Sunday 20 February 2011

Concurrent Queue.get() with timeouts eats CPU

...or how adding a timeout can make your program suffer

Call me lazy, but I like threads. Or at least I like the programming model they provide. I very rarely use explicit locks, and find the combination of threads and queues a great mental abstraction of parallel processing. Often though, the abstraction is so leaky that it gets me annoyed. Here is a case in point...

I noticed this problem in a Python process which sits in a loop doing readline() on a file object and dispatching the incoming lines to different worker threads to do some various asynchronous actions. With no input on the source file, the process was still taking 5% CPU. I would have expected next-to-nothing, since everything should have been blocking.

strace -fc -p $PID showed that the process was anything but idle though, and after further investigation, I found the culprit.

Concurrent Queue.get() with timeouts eats CPU.

A test case for this is the following Python (2 & 3) code. It intentionally doesn't do anything, simply starting WORKER threads, each of which performs a blocking Queue.get. The main thread simply waits for a newline on stdin. I wouldn't expect this to take any significant CPU time - in theory all the threads are blocked - either waiting on stdin input, or on something to be available in the various worker queues (which nothing ever gets sent to).

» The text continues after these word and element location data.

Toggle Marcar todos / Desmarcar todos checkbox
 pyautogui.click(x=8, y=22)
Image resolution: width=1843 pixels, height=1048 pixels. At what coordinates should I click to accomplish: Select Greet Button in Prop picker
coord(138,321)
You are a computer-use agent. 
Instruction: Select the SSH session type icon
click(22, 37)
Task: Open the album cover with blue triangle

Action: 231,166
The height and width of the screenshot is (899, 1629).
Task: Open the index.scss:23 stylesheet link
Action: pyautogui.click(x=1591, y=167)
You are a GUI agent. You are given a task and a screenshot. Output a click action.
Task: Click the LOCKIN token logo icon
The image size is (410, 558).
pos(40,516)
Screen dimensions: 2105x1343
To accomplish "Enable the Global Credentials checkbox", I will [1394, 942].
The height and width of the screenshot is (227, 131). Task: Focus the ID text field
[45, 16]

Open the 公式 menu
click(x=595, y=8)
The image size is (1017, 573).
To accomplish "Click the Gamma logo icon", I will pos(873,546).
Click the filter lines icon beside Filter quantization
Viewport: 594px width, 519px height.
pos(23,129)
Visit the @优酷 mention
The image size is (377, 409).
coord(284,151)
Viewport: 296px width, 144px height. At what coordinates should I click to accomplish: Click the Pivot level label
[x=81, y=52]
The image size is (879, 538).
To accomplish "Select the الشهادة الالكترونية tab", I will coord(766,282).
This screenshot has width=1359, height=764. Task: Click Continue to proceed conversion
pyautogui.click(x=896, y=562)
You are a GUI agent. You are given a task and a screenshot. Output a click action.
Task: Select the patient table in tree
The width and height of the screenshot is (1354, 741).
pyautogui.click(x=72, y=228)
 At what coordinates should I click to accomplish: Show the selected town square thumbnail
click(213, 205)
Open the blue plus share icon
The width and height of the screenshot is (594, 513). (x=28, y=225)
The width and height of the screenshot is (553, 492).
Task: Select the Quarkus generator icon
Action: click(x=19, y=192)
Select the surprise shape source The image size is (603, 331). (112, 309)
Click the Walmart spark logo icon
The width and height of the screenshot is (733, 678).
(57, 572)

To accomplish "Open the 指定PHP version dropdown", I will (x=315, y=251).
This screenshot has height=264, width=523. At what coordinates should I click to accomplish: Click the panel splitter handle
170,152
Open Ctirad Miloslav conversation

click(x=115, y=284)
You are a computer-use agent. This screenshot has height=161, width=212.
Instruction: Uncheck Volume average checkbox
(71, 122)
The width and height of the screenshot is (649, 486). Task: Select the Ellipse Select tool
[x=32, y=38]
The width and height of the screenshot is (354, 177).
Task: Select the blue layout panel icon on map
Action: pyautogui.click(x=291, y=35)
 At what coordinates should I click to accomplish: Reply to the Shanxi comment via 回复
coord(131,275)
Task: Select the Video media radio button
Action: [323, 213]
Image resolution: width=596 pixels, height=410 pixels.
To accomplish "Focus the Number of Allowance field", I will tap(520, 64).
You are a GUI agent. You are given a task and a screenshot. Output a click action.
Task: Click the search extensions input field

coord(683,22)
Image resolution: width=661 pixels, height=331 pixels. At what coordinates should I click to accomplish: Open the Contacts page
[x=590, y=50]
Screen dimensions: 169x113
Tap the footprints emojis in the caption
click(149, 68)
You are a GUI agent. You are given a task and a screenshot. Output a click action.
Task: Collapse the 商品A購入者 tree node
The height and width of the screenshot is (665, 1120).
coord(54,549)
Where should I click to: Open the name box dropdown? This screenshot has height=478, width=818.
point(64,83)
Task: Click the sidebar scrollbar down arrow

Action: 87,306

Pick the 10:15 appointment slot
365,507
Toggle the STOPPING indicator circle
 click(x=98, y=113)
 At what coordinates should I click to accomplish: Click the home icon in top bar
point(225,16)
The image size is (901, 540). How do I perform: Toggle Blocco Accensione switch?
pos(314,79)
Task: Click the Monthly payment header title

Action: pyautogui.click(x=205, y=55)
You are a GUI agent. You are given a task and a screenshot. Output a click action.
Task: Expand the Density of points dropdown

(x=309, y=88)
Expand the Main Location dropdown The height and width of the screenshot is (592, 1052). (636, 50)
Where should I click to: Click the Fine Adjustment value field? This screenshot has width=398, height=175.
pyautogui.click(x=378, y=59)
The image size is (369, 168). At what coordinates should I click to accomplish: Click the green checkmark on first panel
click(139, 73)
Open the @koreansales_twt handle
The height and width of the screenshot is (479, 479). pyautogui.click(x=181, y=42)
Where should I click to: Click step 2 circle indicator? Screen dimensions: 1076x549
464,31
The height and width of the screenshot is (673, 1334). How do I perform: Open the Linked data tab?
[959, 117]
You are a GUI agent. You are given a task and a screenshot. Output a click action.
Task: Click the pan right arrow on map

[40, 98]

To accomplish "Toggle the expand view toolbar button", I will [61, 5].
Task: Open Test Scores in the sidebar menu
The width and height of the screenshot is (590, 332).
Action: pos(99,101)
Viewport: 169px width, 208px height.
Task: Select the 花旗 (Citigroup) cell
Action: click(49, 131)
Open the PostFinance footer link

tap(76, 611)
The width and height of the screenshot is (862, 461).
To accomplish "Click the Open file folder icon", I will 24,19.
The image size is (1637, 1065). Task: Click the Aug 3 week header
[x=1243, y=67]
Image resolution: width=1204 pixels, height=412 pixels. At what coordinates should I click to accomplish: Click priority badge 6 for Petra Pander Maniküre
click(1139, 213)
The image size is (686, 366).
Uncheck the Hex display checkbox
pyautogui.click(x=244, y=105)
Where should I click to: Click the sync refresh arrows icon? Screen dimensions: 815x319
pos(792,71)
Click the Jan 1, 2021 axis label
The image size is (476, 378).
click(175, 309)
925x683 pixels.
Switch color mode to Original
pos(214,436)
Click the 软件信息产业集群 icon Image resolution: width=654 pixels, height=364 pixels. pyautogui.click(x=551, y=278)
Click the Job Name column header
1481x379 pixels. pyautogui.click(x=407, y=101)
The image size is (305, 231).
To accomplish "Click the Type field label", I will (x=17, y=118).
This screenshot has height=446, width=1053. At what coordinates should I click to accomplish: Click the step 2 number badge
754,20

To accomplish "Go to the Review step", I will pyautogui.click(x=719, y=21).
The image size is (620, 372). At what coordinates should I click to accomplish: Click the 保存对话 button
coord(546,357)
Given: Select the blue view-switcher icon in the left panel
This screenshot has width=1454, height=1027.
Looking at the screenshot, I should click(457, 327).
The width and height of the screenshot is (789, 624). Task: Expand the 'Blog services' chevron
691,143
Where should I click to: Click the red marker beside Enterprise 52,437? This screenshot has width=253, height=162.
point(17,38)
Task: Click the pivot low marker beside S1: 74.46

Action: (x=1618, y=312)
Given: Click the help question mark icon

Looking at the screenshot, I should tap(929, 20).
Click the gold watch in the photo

import threading, sys, time
try: import queue
except ImportError: import Queue as queue

WORKERS = 100

class Worker(threading.Thread):
    def __init__(self):
        self.queue = queue.Queue()
        threading.Thread.__init__(self)
        self.daemon = True

    def run(self):
        while True:
            next_item = self.queue.get()
            print(next_item)

def test():
    w_set = set()
    for i in range(WORKERS):
        new_w = Worker()
        new_w.start()
        w_set.add(new_w)

    print('Running: Press Enter to finish')
    sys.stdin.readline()

if __name__ == '__main__':
    test()

Sure enough, running and monitoring this shows 0% CPU usage, but WORKER+1 threads in use (I'm using OS X's Activity Monitor at the moment).

But let's suppose we want to change the worker threads to wake up occasionally to do some background activity. No problem: provide a timeout on the Queue.get():

class TimeoutWorker(Worker):
    def run(self):
        while True:
            try:
                next_item = self.queue.get(timeout=1)
            except queue.Empty:
                # do whatever background check needs doing
                pass
            else:
                print(next_item)

OK, so now the threads can wake up occasionally and perform whatever activity they want.

Except...

CPU usage just went up from ~0% to 10%. Increasing WORKERS shows that the CPU load of this program which still does nothing (the queues never get anything put in them) is proportional to the number of threads (95% at 1000 worker threads). I'm not inclined to look further than assuming this is some artifact of the GIL (pthread activity seems to be the culprit).

This is fairly independent of the length of the timeout. For very short timeouts, I'd expect CPU usage to go up, as the worker thread is spending more time doing work rather than being blocked. But there is no noticeable difference between timeout=10 and timeout=sys.maxint. In the latter case, the get() is never plausibly going to timeout, but the same high-CPU behaviour still occurs.

Fixing the code

I'm not inclined to delve deep into CPython to look at what Queue.get() is doing under the hood. It's clearly something very different depending on whether it has a timeout or not. For now I'm content to fix the code to eliminate the situations where these problems can occur. Hopefully the fact that I've written this will keep me aware of this potential issue and I'll manage to avoid it in future :)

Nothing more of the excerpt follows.